Polymorphisms and drug resistance analysis of HIV-1CRF01_AE strains circulating in Fujian Province, China

Background. The database of genotypic drug resistance mutations in HIV-1 subtype B circulating in developed industrial countries has been well established; however, little is known regarding the prevalence of genotypic resistance patterns in patients harboring non-subtype-B HIV-1 variants in most Asian countries. Objective. To characterize the polymorphisms and emergence of drug-resistance mutations, resistance to antiretroviral drugs in naive and pretreated patients infected with HIV-1 CRF01_AE isolates in Fujian province, China. Methods. HIV-1 pol amplicons from 52 pre- and 14 post-treatment samples were obtained by reverse transcription-polymerase chain reaction (RT-PCR) and sequencing. All of the 14 antiretroviral-treated patients were under a fixed regimen of stavudine (d4T), lamivudine (3TC) and nevirapine (NVP), and they had been on treatment for a mean of 6 months (SD, 4 months). The sequence data were analyzed using the Bioedit software, and the data regarding drug resistance mutations were obtained using the Stanford (http://hivdb.standford.edu).
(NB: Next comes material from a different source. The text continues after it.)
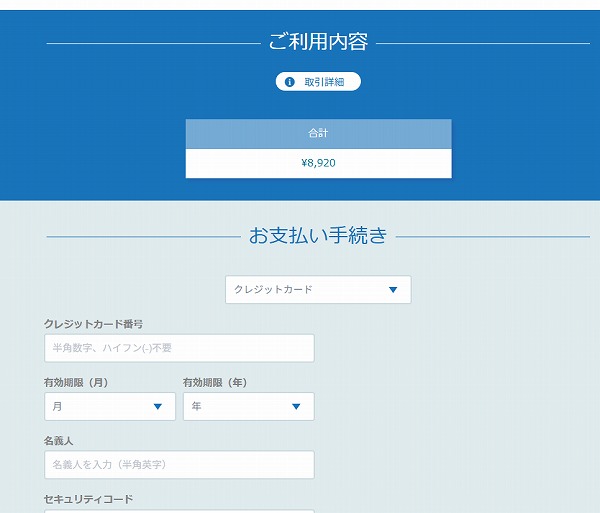600x513 pixels.
Task: Click the 合計 total header cell
Action: [x=318, y=133]

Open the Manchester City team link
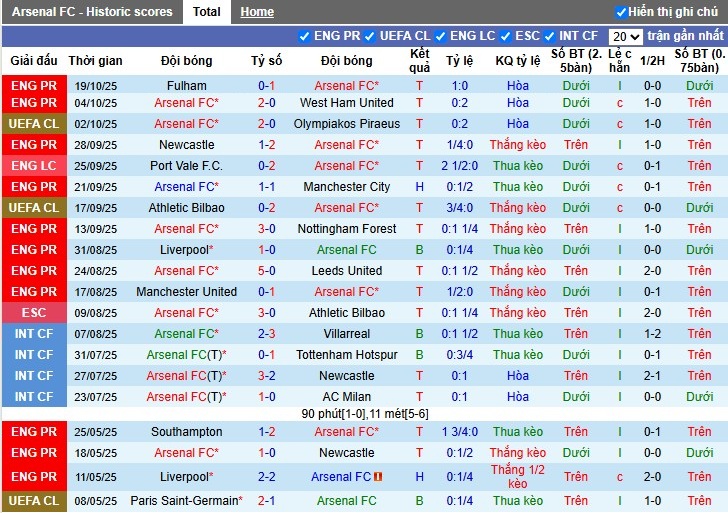[346, 187]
Results. In comparison with the consensus sequence of B strains, the most common protease polymorphisms in HIV-1 CRF01_AE strains prevailing in Fujian Province, China, were I13V (76.9%), E35D (76.9%), M36I (100%), R41K (98.1%), H69K (90.4%), and L89M (96.2%). Protease mutations between CRF01_AE strains and B' variants prevailing in China were observed. The proportion of substitutions L63P, A71T/V, V77I and I93L in subtype B' sequences was considerably higher than in CRF01_AE viruses, while the proportion of L10I, M36I and K20R/I substitutions in subtype B' sequences was relatively lower than in CRF01_AE strains. A high level of resistance to nucleoside reverse transcriptase inhibitors (NRTIs) (28.6%, 4/14) and non-nucleoside reverse transcriptase inhibitors (NNRTIs) (35.7%, 5/14) was found in treatment-experienced patients. High-level resistance to nevirapine (NVP) and lamivudine (3TC) was found in the stavudine/lamivudine/nevirapine (d4T/3TC/NVP) treatment regimen. The overall drug resistance rate was 42.9% (6/14), the resistance rates to two and to all three drugs under treatment were 14.3% (2/14) and 7.1% (1/14), respectively. Conclusion. This study is the first report on polymorphisms and emergence of drug-resistance mutations in HIV-1 subtype CRF01_AE prevailing in China. These findings provide useful information on global HIV genetic variability and non-B drug resistance.